Miraculous Medal and Procedure Results

Thank you for all your support this week, through all the ups and downs. Especially the downs.

I recently lamented that I don’t see the everyday miracles like I used to.

For many years, I looked for a religious trip to Medjugorje. Medjugorje is a city in Bosnia where, in 1981, the Virgin Mary initially appeared to six children, and continues to appear to some of them today. Healing miracles have happened there as a result.

A few years ago, a friend strongly suggested that I go, but I didn’t. Then, through a series of happenings at my parish church, that friend and I were able to attend a talk by the one of the children (who is now an adult) and to hear the story of a local man (Artie Boyle) who was famously healed after his trip there.

I was newly inspired to go. I knew that I couldn’t do this on my own, and my casual search for a tour turned up nothing until about 2 weeks ago: Caroline Myss was organizing a trip. BUT it meant that I would miss the first week of school for the kids. One of boys would be getting settled in a new school and I felt that it wasn’t fair to him if he needed my support. The deadline passed, and I didn’t book the trip.

I continued to mull over my decision. Did I miss an opportunity? I felt physically and emotionally stronger than I had in a long time, and wondered if this was my good chance to travel there.

I didn’t wonder for too long though, as the events this past week overtook my life. Still, it remained in the back of my mind.

On Thursday, the day before my procedure, I needed something to distract myself. So, I opened the stack of mail gathering on my desk. Inside one of the envelopes was a Miraculous Medal!
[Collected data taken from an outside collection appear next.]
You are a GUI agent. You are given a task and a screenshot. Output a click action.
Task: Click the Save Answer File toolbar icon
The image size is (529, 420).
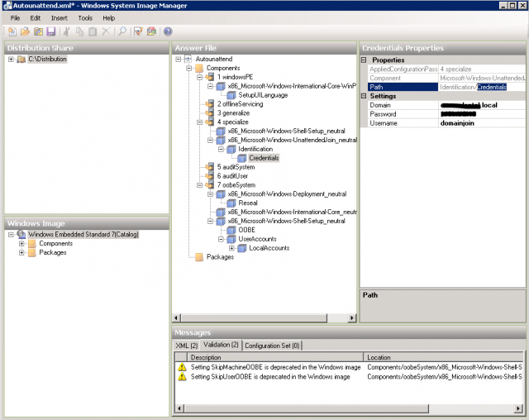point(51,31)

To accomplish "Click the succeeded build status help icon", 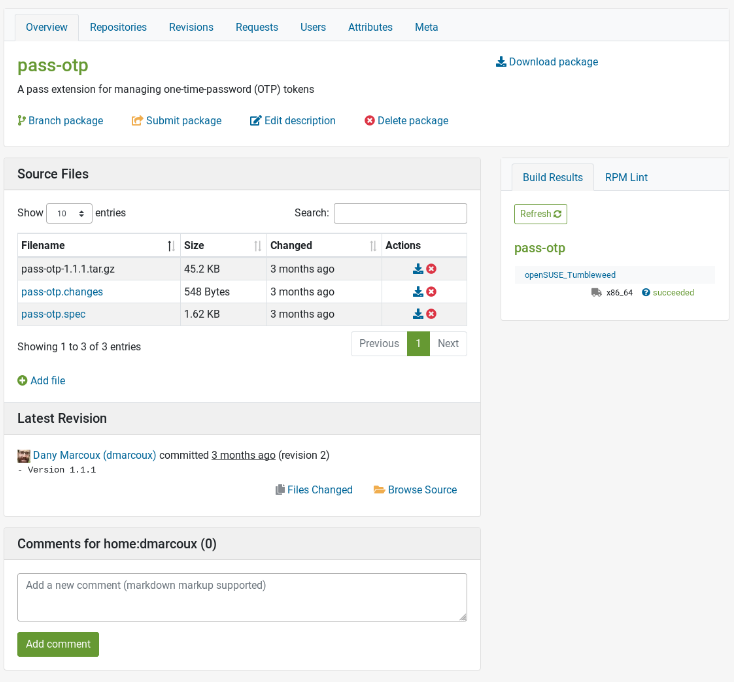I will pyautogui.click(x=646, y=293).
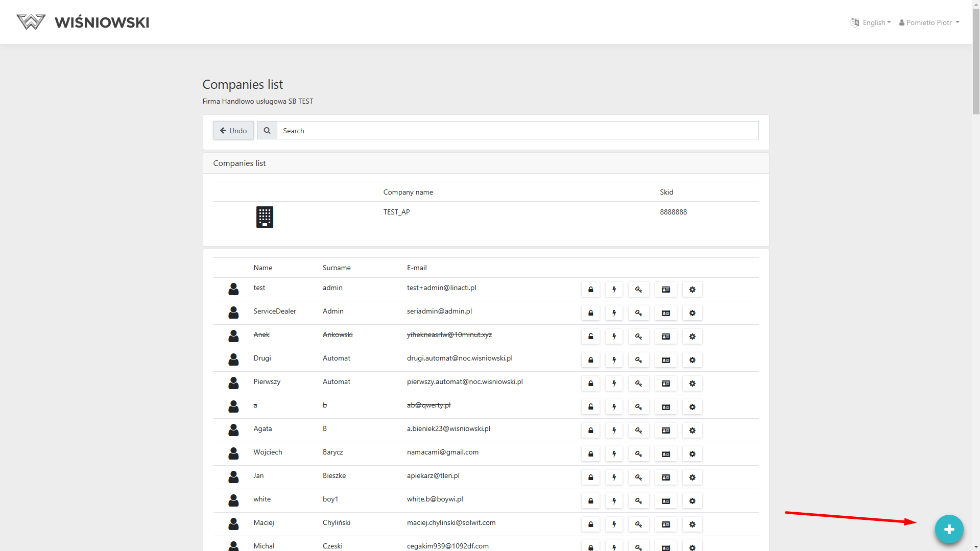Open the ID card icon for Drugi Automat
Image resolution: width=980 pixels, height=551 pixels.
pyautogui.click(x=666, y=360)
It felt like Mary was saying, you can’t come to me, but I can come to you. I am here.

I carried that medal with me, obsessively repeating the prayer for it, until the nurse made me hand it over before surgery.
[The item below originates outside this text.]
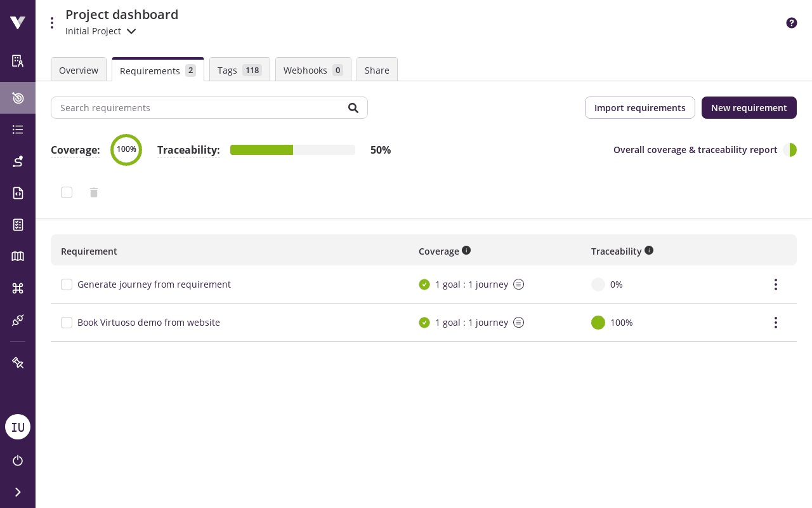Open the Book Virtuoso demo from website requirement

pyautogui.click(x=148, y=322)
Okay – the surgical procedure. I have been so afraid to go to Brigham and Women’s hospital. My image was that you do things their way, that they have the knowledge and experience, and that I need to just let go and trust. I know myself well enough that I would get frustrated in that setting.
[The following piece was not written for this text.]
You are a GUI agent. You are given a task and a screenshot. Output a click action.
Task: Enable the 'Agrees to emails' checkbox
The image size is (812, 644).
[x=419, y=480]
I was so wrong. I wanted them to use my power port, not a vein, for the anesthesia. They did discuss it with me at length, but in the end, I got to use it! There are a few drugs that I HATE and they found substitutes for those. Everyone had a good attitude and was quite pleasant. I cannot say enough good things about my experience there.

As for the procedure itself…The doctor was able to place the stent in one ureter. The other one seemed to be blocked. So, next up for me is a bigger surgery, where they make a hole through my back, into my kidney, and try to wind the stent through that way. I will have to stay overnight in the hospital for that one. (Blecch, but maybe I will again be pleasantly surprised.)

I was able to go home after I woke from the anesthesia, but I only remember waking up in my own bed. That was a little disorienting, but not as much as this: I started having hallucinations. I was having full conversations with people only I could see and hear. At 3:00 a.m, I thought a friend of mine was calling and I had a loud conversation with her over the phone. (My poor husband, awake all night with this) I kept trying to hang up and she had “just one more story.” Still hallucinating, I had another loud conversation with my oncologist. I woke up in a panic that I slept through my surgical slot; I started yelling hysterically, and I couldn’t understand my husband as he tried to explain that the procedure already happened. I woke another time in a panic saying that the kids were late for school. (They haven’t yet started school.)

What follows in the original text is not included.